» **Exercise**: Could you show all lines in the entries below that contain the string "Switch"?

[Collected data]

-----

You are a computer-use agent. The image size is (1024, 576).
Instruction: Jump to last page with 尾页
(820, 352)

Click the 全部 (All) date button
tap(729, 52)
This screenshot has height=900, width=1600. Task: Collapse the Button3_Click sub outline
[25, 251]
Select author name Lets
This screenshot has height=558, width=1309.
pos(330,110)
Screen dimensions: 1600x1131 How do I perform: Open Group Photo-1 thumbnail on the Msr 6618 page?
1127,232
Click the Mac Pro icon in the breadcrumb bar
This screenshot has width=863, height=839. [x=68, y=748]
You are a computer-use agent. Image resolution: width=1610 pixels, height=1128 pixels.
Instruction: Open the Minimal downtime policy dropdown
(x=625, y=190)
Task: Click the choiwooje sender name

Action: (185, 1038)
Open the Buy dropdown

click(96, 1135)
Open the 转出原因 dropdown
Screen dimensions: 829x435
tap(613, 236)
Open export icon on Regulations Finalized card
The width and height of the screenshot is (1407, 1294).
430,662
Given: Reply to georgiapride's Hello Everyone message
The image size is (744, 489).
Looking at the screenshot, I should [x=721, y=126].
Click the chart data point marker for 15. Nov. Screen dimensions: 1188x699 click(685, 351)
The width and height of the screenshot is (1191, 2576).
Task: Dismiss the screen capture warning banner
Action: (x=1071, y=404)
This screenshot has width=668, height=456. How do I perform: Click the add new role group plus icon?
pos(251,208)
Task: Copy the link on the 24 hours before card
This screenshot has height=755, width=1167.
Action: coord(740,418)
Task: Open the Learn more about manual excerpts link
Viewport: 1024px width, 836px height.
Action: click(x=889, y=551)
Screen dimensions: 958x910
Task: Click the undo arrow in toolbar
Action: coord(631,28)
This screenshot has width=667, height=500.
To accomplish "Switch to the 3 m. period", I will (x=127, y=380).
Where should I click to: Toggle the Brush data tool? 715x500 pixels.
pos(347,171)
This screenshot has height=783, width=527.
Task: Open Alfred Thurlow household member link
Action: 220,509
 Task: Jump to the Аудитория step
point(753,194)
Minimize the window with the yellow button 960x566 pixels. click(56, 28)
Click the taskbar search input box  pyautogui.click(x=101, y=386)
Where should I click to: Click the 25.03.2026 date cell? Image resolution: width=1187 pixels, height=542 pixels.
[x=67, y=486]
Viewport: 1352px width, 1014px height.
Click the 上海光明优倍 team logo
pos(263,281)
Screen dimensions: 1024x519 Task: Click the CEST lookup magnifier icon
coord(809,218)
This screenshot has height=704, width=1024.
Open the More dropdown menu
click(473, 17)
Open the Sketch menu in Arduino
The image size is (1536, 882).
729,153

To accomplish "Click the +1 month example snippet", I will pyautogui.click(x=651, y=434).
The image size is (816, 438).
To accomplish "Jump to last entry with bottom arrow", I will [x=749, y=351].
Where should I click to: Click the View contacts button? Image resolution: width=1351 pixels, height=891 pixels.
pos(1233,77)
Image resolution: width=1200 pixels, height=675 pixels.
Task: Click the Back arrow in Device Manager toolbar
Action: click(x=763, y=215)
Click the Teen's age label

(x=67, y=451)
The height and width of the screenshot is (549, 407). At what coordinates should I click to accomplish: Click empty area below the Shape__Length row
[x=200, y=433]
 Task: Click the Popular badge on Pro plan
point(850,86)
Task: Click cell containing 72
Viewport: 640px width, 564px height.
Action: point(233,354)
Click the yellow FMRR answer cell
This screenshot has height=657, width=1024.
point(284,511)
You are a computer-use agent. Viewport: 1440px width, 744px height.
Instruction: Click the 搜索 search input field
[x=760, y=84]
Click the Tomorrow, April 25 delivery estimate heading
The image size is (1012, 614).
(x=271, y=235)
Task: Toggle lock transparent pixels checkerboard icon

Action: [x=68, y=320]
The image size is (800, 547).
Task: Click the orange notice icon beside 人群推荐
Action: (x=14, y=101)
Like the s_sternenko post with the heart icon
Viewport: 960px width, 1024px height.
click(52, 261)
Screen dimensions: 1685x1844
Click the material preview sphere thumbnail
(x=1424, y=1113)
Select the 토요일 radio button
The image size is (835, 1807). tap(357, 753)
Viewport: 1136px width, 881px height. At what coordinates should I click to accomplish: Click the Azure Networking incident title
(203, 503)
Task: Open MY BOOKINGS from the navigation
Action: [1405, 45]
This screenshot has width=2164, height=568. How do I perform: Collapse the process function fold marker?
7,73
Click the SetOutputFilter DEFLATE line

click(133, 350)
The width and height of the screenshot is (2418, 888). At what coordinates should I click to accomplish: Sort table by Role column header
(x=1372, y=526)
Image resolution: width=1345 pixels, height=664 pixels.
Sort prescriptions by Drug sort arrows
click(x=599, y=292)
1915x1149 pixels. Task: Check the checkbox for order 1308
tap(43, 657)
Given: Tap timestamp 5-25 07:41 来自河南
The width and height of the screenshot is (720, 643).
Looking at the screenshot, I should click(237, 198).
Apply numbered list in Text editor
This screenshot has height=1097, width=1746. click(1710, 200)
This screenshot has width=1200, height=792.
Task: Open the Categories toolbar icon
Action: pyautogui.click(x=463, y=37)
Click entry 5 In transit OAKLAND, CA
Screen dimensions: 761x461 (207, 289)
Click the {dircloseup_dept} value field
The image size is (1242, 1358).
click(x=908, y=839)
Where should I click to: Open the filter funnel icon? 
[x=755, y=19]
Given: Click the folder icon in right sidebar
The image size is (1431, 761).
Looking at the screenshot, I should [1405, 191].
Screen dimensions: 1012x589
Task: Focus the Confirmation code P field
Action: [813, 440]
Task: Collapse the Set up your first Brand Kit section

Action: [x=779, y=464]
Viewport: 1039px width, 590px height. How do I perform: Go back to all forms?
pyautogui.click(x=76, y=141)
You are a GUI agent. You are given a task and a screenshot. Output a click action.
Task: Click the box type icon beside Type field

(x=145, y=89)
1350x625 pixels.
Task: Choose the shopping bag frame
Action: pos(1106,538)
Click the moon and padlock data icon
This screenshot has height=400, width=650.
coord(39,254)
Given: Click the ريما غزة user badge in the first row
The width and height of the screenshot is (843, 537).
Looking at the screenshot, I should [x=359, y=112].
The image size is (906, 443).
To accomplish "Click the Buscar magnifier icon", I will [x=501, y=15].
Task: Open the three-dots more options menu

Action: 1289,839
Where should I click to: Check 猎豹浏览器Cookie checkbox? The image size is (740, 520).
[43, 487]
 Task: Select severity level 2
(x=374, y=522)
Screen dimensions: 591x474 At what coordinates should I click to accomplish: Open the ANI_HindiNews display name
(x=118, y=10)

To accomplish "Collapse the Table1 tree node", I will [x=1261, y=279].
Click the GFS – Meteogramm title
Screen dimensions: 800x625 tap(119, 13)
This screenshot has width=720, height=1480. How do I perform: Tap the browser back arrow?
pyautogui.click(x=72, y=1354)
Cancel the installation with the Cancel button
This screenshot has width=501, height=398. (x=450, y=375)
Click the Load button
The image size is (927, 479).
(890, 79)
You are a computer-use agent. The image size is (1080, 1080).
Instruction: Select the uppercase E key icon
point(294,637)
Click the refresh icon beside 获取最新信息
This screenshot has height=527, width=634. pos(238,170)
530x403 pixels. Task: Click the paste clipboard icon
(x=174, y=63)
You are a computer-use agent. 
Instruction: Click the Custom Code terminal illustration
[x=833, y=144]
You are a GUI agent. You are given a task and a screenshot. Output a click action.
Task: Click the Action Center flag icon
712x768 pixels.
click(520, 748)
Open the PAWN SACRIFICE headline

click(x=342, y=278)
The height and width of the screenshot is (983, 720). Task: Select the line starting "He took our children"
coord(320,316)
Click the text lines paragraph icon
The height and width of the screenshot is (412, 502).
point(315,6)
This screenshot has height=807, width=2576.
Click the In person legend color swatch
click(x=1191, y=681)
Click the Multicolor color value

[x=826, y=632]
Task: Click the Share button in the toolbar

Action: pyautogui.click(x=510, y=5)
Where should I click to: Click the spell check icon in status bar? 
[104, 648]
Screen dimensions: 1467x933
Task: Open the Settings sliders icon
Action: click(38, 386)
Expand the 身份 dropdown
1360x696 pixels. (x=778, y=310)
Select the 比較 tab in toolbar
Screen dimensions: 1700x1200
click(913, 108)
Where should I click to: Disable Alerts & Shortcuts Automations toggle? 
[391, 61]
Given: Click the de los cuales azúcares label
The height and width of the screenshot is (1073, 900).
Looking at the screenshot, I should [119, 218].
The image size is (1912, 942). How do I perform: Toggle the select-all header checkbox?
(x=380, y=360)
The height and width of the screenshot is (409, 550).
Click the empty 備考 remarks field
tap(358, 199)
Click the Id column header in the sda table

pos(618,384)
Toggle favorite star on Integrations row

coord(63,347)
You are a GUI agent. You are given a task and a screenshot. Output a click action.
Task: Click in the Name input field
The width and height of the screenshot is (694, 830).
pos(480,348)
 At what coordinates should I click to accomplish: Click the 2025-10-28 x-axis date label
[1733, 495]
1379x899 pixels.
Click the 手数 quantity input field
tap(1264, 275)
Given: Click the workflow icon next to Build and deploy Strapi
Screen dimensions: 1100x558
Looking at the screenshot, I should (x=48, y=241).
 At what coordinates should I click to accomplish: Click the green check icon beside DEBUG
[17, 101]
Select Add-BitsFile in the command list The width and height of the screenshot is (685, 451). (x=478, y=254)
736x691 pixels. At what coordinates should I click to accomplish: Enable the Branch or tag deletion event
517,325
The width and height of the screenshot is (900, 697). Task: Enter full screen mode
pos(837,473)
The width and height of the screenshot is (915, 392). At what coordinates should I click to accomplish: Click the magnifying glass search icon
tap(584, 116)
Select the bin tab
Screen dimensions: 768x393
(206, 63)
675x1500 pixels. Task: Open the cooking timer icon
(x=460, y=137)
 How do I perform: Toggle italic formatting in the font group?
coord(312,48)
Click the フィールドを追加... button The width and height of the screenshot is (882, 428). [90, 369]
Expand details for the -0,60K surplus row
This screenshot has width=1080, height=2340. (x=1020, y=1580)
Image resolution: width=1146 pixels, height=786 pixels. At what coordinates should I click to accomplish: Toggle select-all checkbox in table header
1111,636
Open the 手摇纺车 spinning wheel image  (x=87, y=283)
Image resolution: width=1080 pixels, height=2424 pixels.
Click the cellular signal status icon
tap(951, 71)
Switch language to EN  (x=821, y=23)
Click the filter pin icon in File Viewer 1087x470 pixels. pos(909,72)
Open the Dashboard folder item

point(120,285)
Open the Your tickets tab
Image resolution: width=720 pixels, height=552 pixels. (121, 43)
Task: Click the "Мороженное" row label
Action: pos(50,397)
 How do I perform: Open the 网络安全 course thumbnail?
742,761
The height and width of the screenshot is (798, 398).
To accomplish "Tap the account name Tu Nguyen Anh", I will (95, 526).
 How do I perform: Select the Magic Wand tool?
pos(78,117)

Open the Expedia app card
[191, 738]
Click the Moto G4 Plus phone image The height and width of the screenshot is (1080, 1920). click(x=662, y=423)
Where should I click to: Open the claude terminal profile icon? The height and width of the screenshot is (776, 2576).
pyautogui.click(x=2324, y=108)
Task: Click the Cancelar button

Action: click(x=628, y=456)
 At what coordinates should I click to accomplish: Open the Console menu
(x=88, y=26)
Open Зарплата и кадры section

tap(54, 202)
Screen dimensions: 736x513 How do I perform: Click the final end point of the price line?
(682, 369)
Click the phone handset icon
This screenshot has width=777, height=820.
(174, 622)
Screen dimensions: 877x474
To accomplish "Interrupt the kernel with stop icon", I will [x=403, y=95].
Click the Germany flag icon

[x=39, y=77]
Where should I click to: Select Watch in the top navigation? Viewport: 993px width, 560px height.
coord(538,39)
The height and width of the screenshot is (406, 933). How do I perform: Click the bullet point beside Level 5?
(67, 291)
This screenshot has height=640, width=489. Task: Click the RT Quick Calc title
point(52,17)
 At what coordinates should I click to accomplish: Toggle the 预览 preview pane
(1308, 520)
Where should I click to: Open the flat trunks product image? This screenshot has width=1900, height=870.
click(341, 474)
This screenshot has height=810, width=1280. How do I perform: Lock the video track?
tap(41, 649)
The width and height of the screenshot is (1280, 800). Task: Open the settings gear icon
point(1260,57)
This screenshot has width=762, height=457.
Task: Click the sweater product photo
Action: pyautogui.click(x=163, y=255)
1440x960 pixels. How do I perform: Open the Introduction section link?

-----

» **Response**:
To accomplish "Switch to the 3 m. period", I will (x=127, y=380).
Switch language to EN  (x=821, y=23)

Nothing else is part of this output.